C.-O. Verseau professeur agrégé de philosophie

Sartre / 9 janvier / en quel sens la subjectivité est-elle indépassable?

« subjectivisme » :
1 « ne pas pouvoir dépasser la subjectivité»
2 « choix individuel »

La difficulté pour comprendre cette différence vient du fait que le lecteur risque de voir la limitation là où elle n'est ...pas !
Ne pas pouvoir, « l'impossibilité de dépasser la subjectivité » devrait se reformuler, positivement, en ne pas pouvoir « se passer de ». En effet, tout repose sur la subjectivité – ce qui ne veut PAS dire que chaque sujet soit enfermé en lui-même, dans son intériorité, dans son ego.
> tout « repose sur » (comme invite déjà à le penser le préfixe sub dans le mot latin subjectum, ou le mot anglais subject) signifie que le su(b)jet est le fond à partir de quoi tout le reste est possible.

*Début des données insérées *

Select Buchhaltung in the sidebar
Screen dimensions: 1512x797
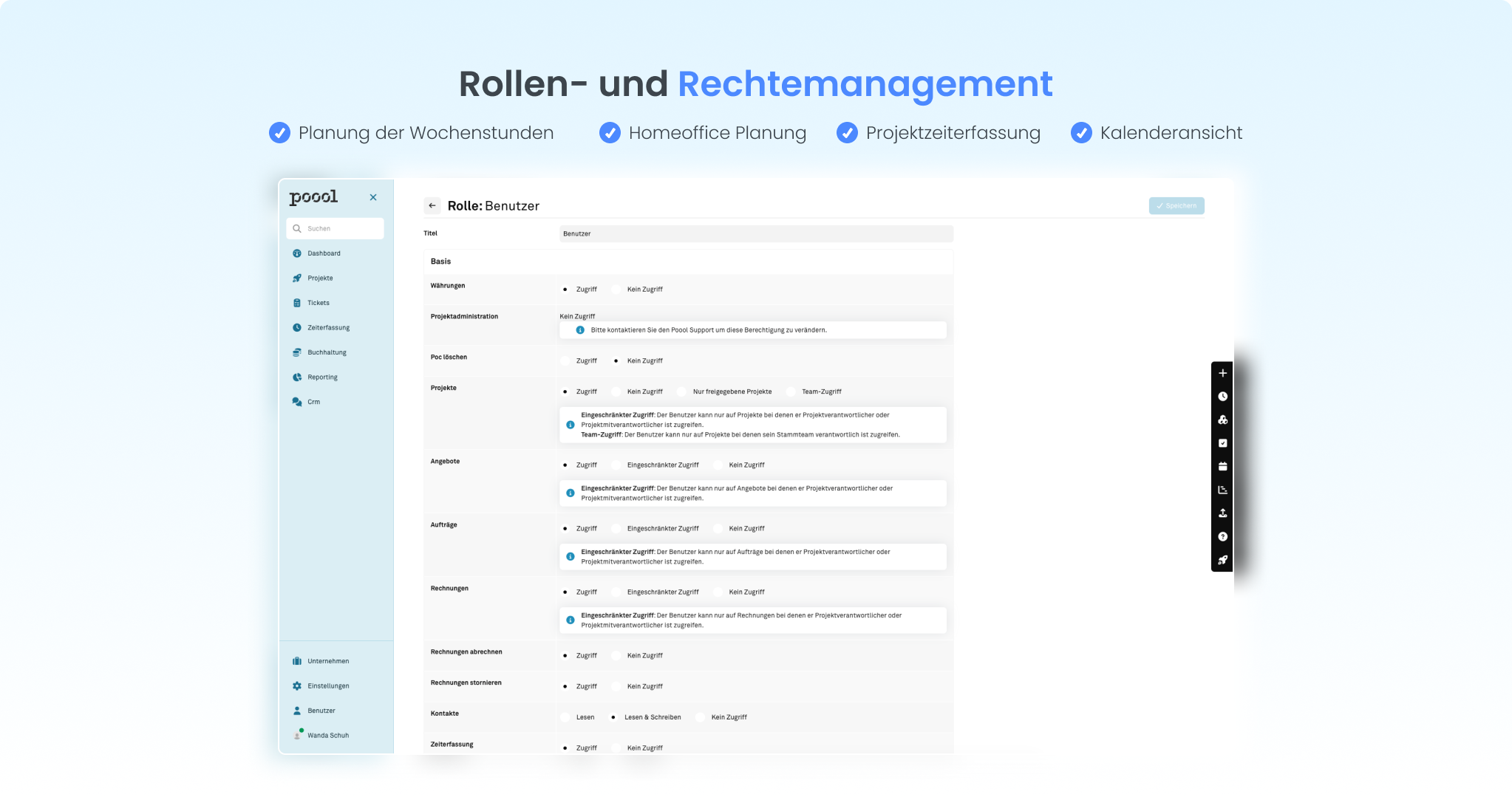(x=327, y=352)
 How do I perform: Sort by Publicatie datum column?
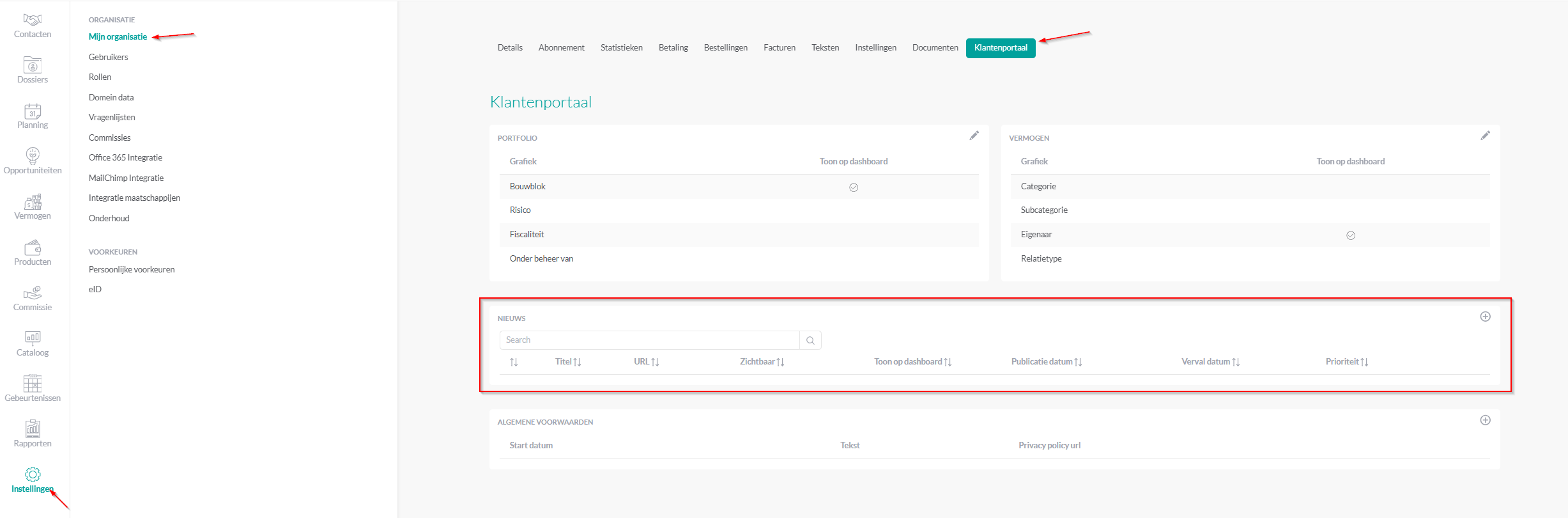click(1046, 362)
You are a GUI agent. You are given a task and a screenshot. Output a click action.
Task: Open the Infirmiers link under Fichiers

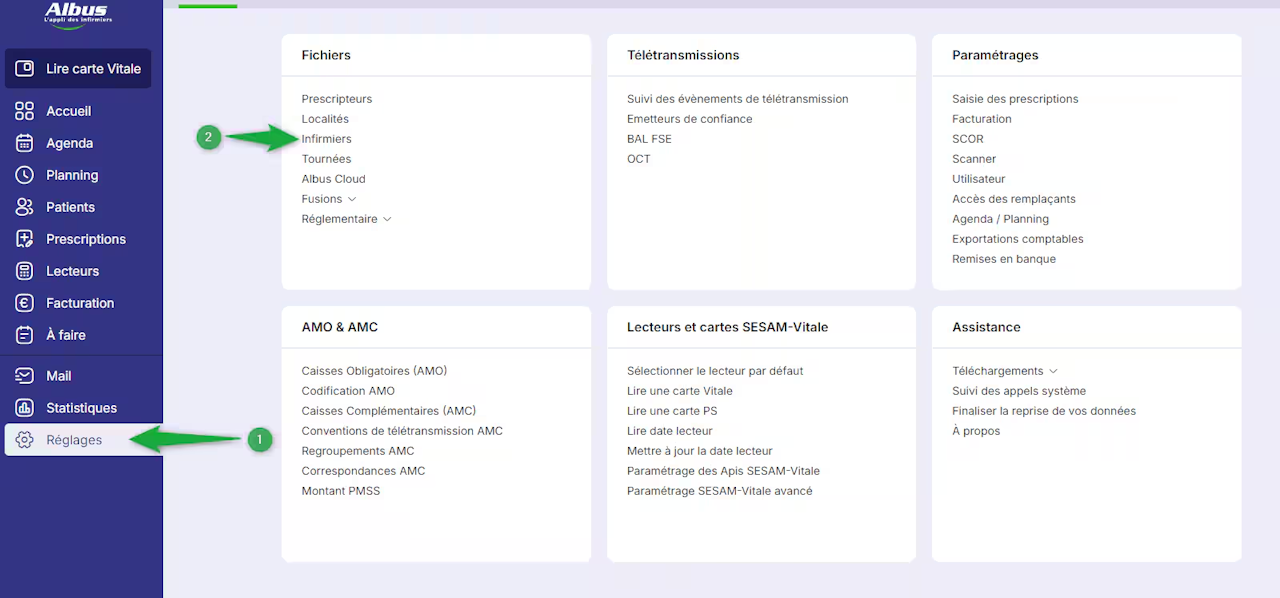[326, 139]
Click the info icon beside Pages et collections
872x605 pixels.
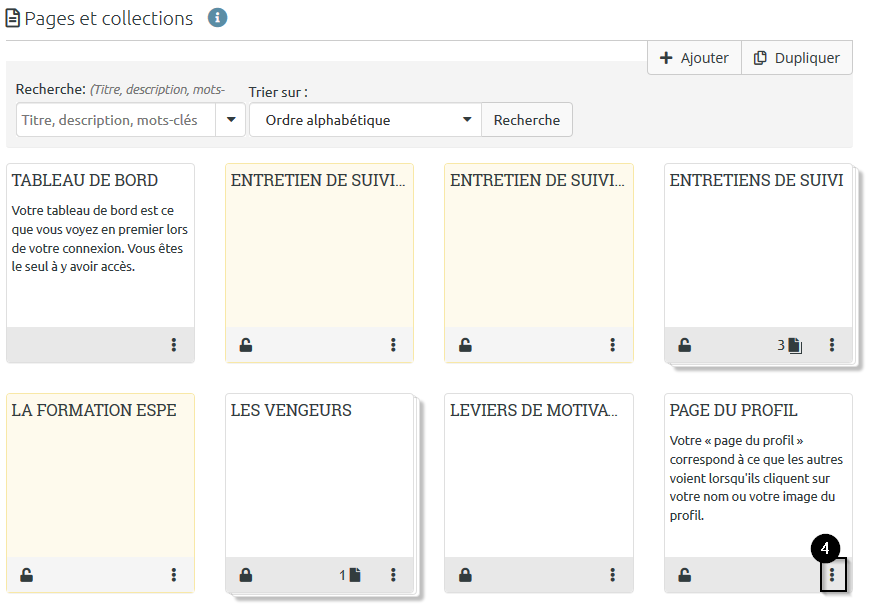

Tout repose sur le sujet (qui est donc « dessous ») au sens où tout « part » de lui (d'où l'expression « à partir de).
Rq : dire que les fondations d'une maison sont ce sur quoi la maison « repose » ne revient pas à dire que toute la maison serait enfermée à l'intérieur de ces mêmes fondations, dans la cave par exemple ! Au contraire, ce qui fonde permet l'élévation (de l'édifice), l'élan, la relation, etc.

A l'inverse de ce que le lecteur (l'auditeur de la conférence en octobre 1945!) serait tenté de comprendre, la limitation ne se trouve donc pas dans la formule « impossibilité de dépasser la subjectivité » mais dans l'autre : « choix du sujet individuel » !
Car cette formule a tendance à nous faire croire que la subjectivité, c'est « seulement » le ...« subjectif », ce qui ne peut être mis en commun, ce qui ne peut être compris par un autre sujet, ce qui empêche la relation, la communauté, le collectif.
Rq : dans la langue usuelle, il n'est pas rare de rencontrer cette acception péjorative du mot « subjectif », confondu avec « personnel », « privé » (opposé à public), « individuel » ou « particulier » : serait « subjectif » ce dont on ne peut discuter (comme les goûts etc.).
L'enjeu de cette ...insistance sur la question de la subjectivité qui est le « premier principe  de l'existentialisme » (p3, l. 33) est de poser la responsabilité du sujet précisément. Nul ne pourra dire (en se dérobant, en se défaussant) : c'est pas moi, c'est l'autre qui l'a dit, c'est l'autre qui l'a voulu, qui m'a dit de le faire . « l'autre » ? autrui, la loi, le système, le monde. cf. l'expérience de Milgram (et tous ses dérivés … le film d'Henri Verneuil, I comme Icare ou le documentaire Zone extrême) qui met en évidence la « soumission à l'autorité ». Mais aucune « soumission » n'enlève à un sujet sa responsabilité car c'est toujours le sujet qui pose une autorité comme telle.